Required action →
Return the following from the records below: each line, word for word, starting with the line that contains "[Slope Racing 3D] (1102, 1820)" and going on through the line that contains "السودان تنشئ محاكم خاصة لمكافحة الاتجار بالبشر (234, 400)", with nothing outside that range.

Stored items
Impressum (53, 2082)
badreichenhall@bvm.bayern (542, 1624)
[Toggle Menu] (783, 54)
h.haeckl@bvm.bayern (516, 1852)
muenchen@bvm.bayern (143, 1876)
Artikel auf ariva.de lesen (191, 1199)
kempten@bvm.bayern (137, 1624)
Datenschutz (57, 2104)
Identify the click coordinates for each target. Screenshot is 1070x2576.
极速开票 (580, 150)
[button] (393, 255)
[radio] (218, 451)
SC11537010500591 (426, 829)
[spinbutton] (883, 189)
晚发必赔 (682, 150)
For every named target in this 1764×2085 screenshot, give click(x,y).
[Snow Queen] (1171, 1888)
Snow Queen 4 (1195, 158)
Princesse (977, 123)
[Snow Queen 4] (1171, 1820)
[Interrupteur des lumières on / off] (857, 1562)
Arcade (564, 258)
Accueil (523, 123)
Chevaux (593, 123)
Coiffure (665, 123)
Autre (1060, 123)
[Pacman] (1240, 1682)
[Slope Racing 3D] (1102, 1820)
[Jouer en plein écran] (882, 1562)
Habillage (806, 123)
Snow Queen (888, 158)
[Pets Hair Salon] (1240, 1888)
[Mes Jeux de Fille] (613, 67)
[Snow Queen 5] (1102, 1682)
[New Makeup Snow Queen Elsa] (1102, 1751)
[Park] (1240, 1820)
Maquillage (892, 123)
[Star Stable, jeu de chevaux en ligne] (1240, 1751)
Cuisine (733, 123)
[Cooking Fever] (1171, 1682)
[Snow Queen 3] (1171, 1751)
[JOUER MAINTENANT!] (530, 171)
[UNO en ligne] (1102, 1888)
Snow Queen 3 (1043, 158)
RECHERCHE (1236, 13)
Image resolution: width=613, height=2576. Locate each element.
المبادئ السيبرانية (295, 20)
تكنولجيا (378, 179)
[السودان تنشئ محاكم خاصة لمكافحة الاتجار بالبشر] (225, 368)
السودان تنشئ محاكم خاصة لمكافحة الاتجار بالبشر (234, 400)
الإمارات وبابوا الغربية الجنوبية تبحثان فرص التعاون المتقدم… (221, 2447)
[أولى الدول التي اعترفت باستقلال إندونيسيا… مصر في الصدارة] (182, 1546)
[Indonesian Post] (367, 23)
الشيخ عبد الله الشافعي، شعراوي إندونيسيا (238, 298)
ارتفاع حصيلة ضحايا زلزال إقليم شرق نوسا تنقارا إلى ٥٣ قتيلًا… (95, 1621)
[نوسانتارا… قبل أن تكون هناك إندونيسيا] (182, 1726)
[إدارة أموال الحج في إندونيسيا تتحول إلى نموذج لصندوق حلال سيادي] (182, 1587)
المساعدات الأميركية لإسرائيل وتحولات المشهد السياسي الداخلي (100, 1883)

Solution to the exercise →
[Slope Racing 3D] (1102, 1820)
[Jouer en plein écran] (882, 1562)
Habillage (806, 123)
Snow Queen (888, 158)
[Pets Hair Salon] (1240, 1888)
[Mes Jeux de Fille] (613, 67)
[Snow Queen 5] (1102, 1682)
[New Makeup Snow Queen Elsa] (1102, 1751)
[Park] (1240, 1820)
Maquillage (892, 123)
[Star Stable, jeu de chevaux en ligne] (1240, 1751)
Cuisine (733, 123)
[Cooking Fever] (1171, 1682)
[Snow Queen 3] (1171, 1751)
[JOUER MAINTENANT!] (530, 171)
[UNO en ligne] (1102, 1888)
Snow Queen 3 (1043, 158)
RECHERCHE (1236, 13)
Image resolution: width=613, height=2576. Locate each element.
المبادئ السيبرانية (295, 20)
تكنولجيا (378, 179)
[السودان تنشئ محاكم خاصة لمكافحة الاتجار بالبشر] (225, 368)
السودان تنشئ محاكم خاصة لمكافحة الاتجار بالبشر (234, 400)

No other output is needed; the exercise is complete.